Parasocial Matchmakers and Einstein Mog
cannes dispatch deux
Olivia Rodrigo is doing her own Lilith Fair; Romeo Beckham will make his acting debut in a tennis romance called Forty Love; Carly Rae Jepsen announced a new double album Day And Night; and the kids have discovered Mazzy Star's 1993 hit “Fade Into You” (once dubbed “the dreamiest song of the ‘90s” by Pitchfork) via 20-year-old Sombr.

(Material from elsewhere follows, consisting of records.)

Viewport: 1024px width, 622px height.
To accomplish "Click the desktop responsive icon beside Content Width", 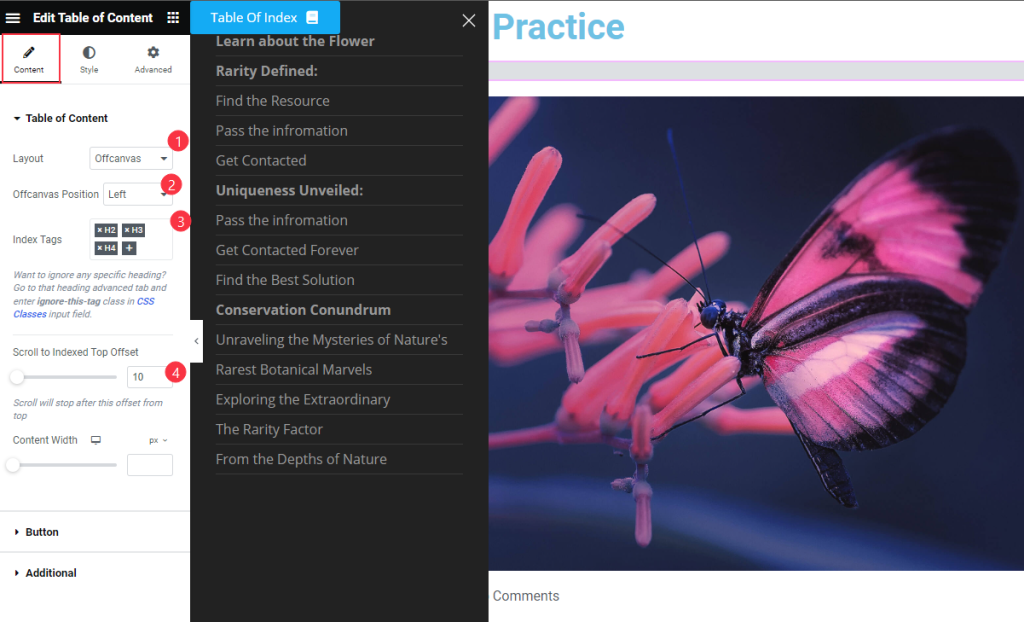I will [96, 440].
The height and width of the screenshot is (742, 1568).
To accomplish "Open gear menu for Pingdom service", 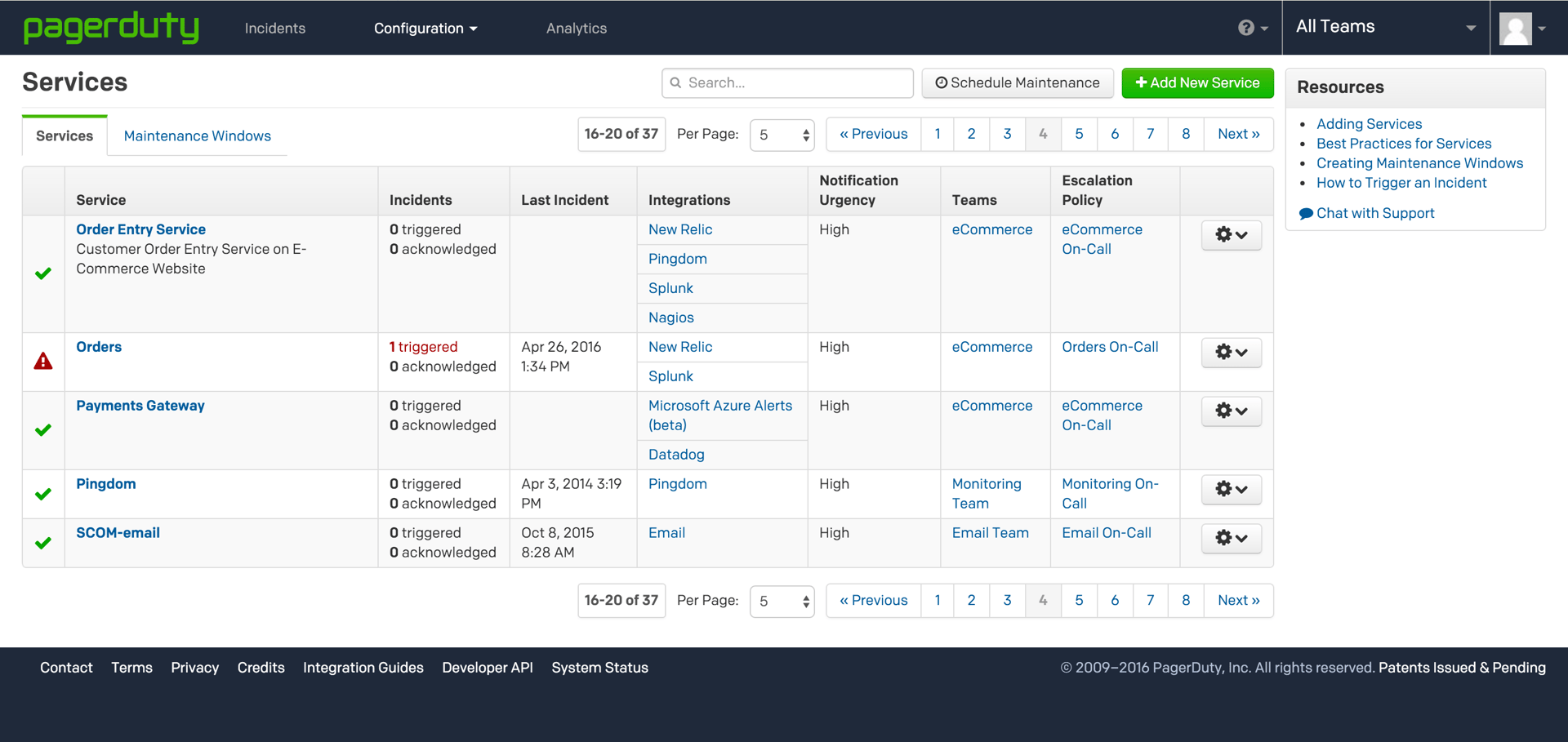I will click(1231, 489).
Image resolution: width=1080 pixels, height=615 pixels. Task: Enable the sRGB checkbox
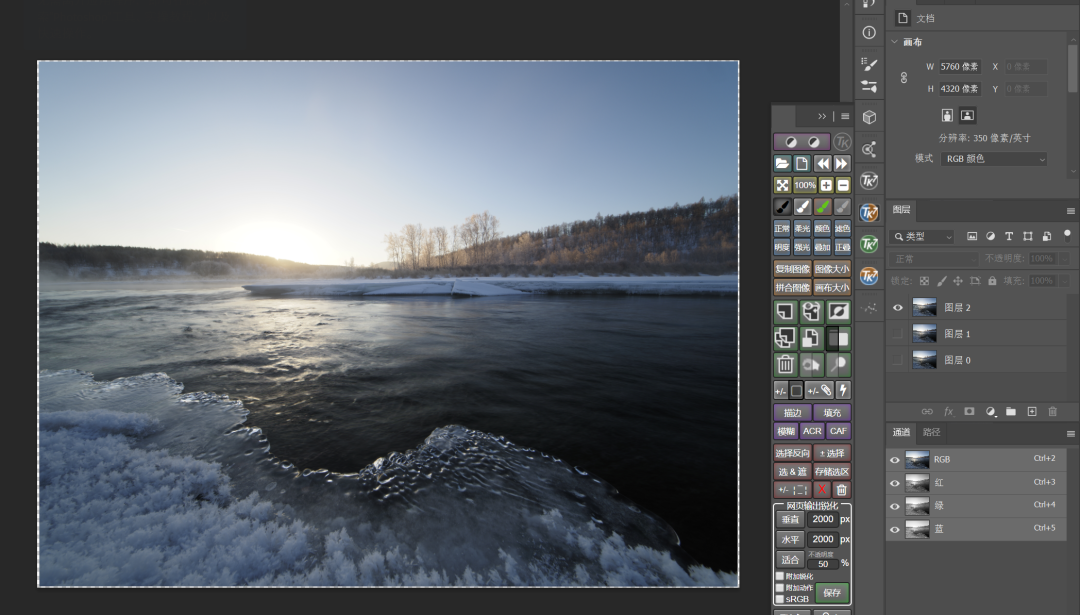coord(780,599)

Quick dispatch from Cannes: The Yahoo panel I did yesterday with Beehiiv’s Tyler Denk and CatGPT’s Cat Goetze, moderated by the great Alex Heath, was a blast! We talked a lot about the advantages and limitations of AI. The consensus was that while AI is very helpful for streamlining business operations — especially for entrepreneurs and creatives trying to run scrappy companies — it will never, ever replace thinking, writing, and creativity. It simply can’t! Our own POVs are our — forgive me for being so girlboss TED talk, I’m underslept and undercaffeinated — our superpowers. My favorite question was when Alex asked us what we hope to accomplish in the next two years; Tyler and Cat both had thoughtful, ambitious replies, but my sincere answer: To keep doing exactly this.

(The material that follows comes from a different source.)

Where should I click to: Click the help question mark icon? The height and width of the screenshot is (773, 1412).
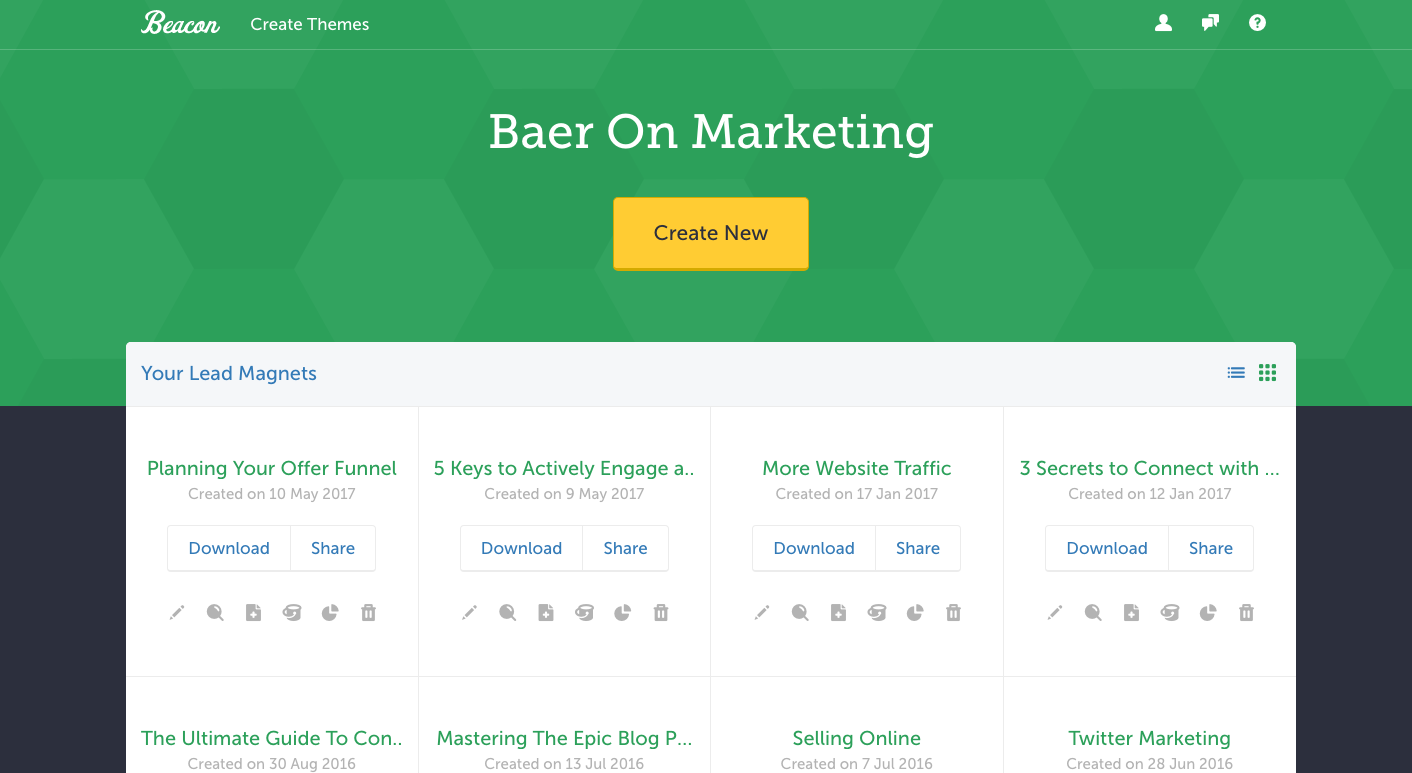click(1257, 23)
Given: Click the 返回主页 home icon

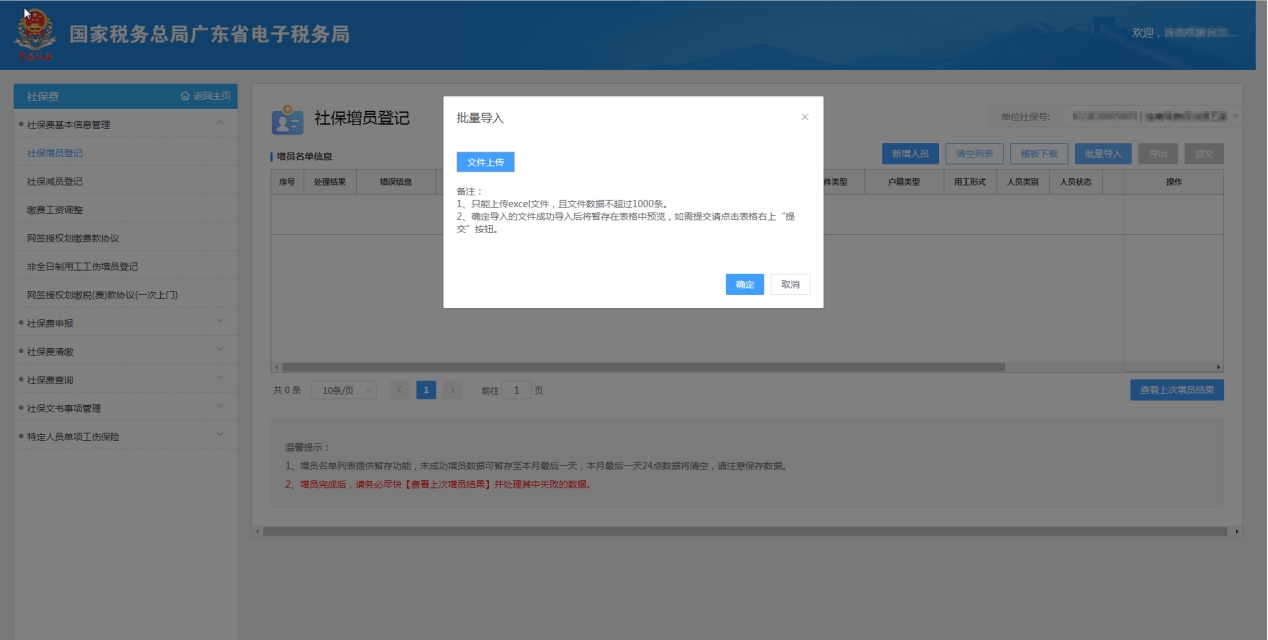Looking at the screenshot, I should [185, 96].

In the evening, I went to Emily Sundberg’s gorgeous dinner hosted in partnership with Yahoo. (This newsletter is not sponsored by Yahoo, though it kind of sounds like it is — they are just a genuinely great team; look how cool Sona, who I was lucky enough to sit next to, is!) On the other side of me was Serena Kerrigan, and I spent a lot of the dinner marveling at how much work it takes to be an influencer. I really mean it! I was going to attempt to do “Day in the Life” TikToks while in Cannes and that lasted, oh, five minutes. The editing alone takes Serena two hours a day at minimum (can you imagine spending two hours editing footage of your own face and voice? This work is not for the weak!), and that’s to say nothing of the filming, which is constant. Emily said that influencers like Serena are athletes, and I think she’s exactly right. They’re creative directors, producers, stars, and often photographers and writers, too. The endurance it takes to execute all of that, every single day, is so impressive.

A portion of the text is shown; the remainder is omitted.